(Problem): Every line of the data below must be given again exactly.

(Information shown):
▶

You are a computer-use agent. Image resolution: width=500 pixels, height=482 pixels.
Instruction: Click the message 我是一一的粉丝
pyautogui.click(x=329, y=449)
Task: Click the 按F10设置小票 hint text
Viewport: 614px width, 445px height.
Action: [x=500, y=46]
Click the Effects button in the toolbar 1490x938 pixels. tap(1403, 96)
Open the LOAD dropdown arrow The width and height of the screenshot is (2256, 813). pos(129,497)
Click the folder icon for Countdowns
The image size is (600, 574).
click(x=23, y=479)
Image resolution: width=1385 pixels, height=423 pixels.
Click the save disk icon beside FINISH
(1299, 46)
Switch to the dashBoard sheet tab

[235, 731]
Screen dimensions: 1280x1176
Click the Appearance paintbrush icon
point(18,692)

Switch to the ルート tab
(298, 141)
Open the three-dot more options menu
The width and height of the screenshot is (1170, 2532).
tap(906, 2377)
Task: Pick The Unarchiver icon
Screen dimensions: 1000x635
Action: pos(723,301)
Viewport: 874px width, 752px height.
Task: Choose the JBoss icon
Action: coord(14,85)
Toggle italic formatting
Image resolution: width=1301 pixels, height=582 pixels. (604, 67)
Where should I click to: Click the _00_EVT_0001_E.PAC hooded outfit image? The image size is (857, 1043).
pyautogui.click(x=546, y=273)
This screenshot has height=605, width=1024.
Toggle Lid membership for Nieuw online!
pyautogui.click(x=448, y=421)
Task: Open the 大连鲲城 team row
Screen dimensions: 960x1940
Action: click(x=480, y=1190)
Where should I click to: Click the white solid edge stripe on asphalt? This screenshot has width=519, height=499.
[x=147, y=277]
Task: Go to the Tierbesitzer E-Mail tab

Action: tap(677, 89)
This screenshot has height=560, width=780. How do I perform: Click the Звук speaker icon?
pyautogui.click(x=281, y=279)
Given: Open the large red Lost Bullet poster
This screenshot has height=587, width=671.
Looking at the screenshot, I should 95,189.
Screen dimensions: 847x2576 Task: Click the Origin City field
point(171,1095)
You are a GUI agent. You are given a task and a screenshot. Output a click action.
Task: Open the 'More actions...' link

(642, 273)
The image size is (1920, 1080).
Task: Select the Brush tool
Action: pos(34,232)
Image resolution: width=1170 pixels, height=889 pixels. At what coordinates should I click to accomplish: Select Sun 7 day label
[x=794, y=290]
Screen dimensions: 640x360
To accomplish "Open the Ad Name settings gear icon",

◀

(Your solution):
You are a computer-use agent. Image resolution: width=500 pixels, height=482 pixels.
Instruction: Click the message 我是一一的粉丝
pyautogui.click(x=329, y=449)
Task: Click the 按F10设置小票 hint text
Viewport: 614px width, 445px height.
Action: [x=500, y=46]
Click the Effects button in the toolbar 1490x938 pixels. tap(1403, 96)
Open the LOAD dropdown arrow The width and height of the screenshot is (2256, 813). pos(129,497)
Click the folder icon for Countdowns
The image size is (600, 574).
click(x=23, y=479)
Image resolution: width=1385 pixels, height=423 pixels.
Click the save disk icon beside FINISH
(1299, 46)
Switch to the dashBoard sheet tab

[235, 731]
Screen dimensions: 1280x1176
Click the Appearance paintbrush icon
point(18,692)

Switch to the ルート tab
(298, 141)
Open the three-dot more options menu
The width and height of the screenshot is (1170, 2532).
tap(906, 2377)
Task: Pick The Unarchiver icon
Screen dimensions: 1000x635
Action: pos(723,301)
Viewport: 874px width, 752px height.
Task: Choose the JBoss icon
Action: coord(14,85)
Toggle italic formatting
Image resolution: width=1301 pixels, height=582 pixels. (604, 67)
Where should I click to: Click the _00_EVT_0001_E.PAC hooded outfit image? The image size is (857, 1043).
pyautogui.click(x=546, y=273)
This screenshot has height=605, width=1024.
Toggle Lid membership for Nieuw online!
pyautogui.click(x=448, y=421)
Task: Open the 大连鲲城 team row
Screen dimensions: 960x1940
Action: click(x=480, y=1190)
Where should I click to: Click the white solid edge stripe on asphalt? This screenshot has width=519, height=499.
[x=147, y=277]
Task: Go to the Tierbesitzer E-Mail tab

Action: tap(677, 89)
This screenshot has height=560, width=780. How do I perform: Click the Звук speaker icon?
pyautogui.click(x=281, y=279)
Given: Open the large red Lost Bullet poster
This screenshot has height=587, width=671.
Looking at the screenshot, I should 95,189.
Screen dimensions: 847x2576 Task: Click the Origin City field
point(171,1095)
You are a GUI agent. You are given a task and a screenshot. Output a click action.
Task: Open the 'More actions...' link

(642, 273)
The image size is (1920, 1080).
Task: Select the Brush tool
Action: pos(34,232)
Image resolution: width=1170 pixels, height=889 pixels. At what coordinates should I click to accomplish: Select Sun 7 day label
[x=794, y=290]
Screen dimensions: 640x360
To accomplish "Open the Ad Name settings gear icon",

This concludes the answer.